The bill would streamline the processing of these applications, as the list of approved drugs would reduce the administrative burden associated with assessing the safety and efficacy of a new drug. In theory, this would help reduce processing times. However, we have some concerns regarding the effects of this bill. First, Quebec and the provinces are not included in this initiative. That is what I pointed out to my colleague in my question earlier. As everyone knows, they are the ones that run our health care systems, especially our drug insurance programs. For access to these drugs to become a reality, it is imperative that Quebec and the provinces be consulted so that they can harmonize their systems. Otherwise, only the wealthiest individuals will be able to access drugs, which runs counter to a fundamental principle at the heart of the Canada Health Act: the principle of accessibility.
We would like to know whether the sponsor of the bill considers the current cost provisions in the SAP to be sufficient. This is certainly something that can also be looked at in committee. Quebec already has a program that allows patients, under specific conditions, to access drugs not covered by the Régie de l'assurance-maladie du Québec.
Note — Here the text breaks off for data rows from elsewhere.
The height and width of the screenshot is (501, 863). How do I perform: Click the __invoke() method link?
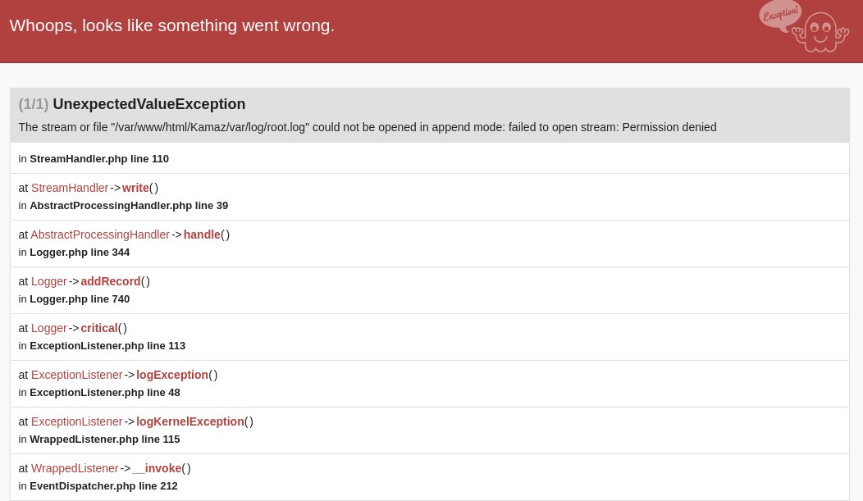[x=157, y=468]
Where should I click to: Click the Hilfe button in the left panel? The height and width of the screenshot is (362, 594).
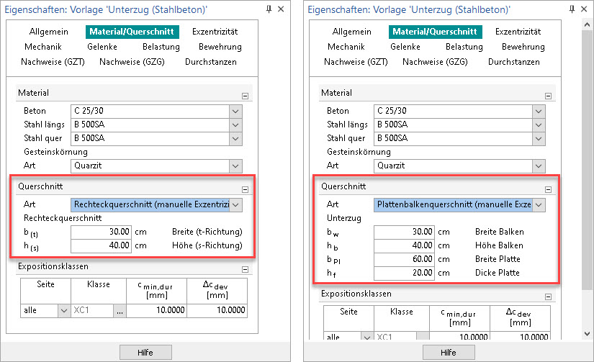[145, 352]
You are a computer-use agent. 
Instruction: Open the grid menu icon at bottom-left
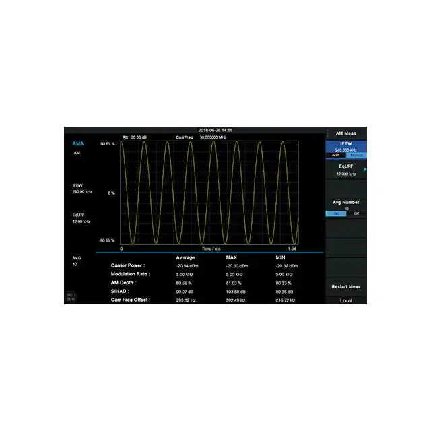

It is known as the exceptional medications and exceptional patient program. It does not provide access to drugs that are not marketed in Canada, but it does provide access to drugs that are not on the list of insurable drugs. The bill would therefore not interfere with Quebec's programs.
We still want Quebec and the provinces to be consulted, because it is the hospitals and doctors in the provinces who will have to navigate this program. As for the procedures for adding drugs to the list, we will need to address ethical questions surrounding the creation of the advisory committee and the application process. To that end, the Bloc Québécois will take the time to consult with experts and stakeholders during the committee review of the bill. We will therefore wait until the committee stage to decide on the next steps.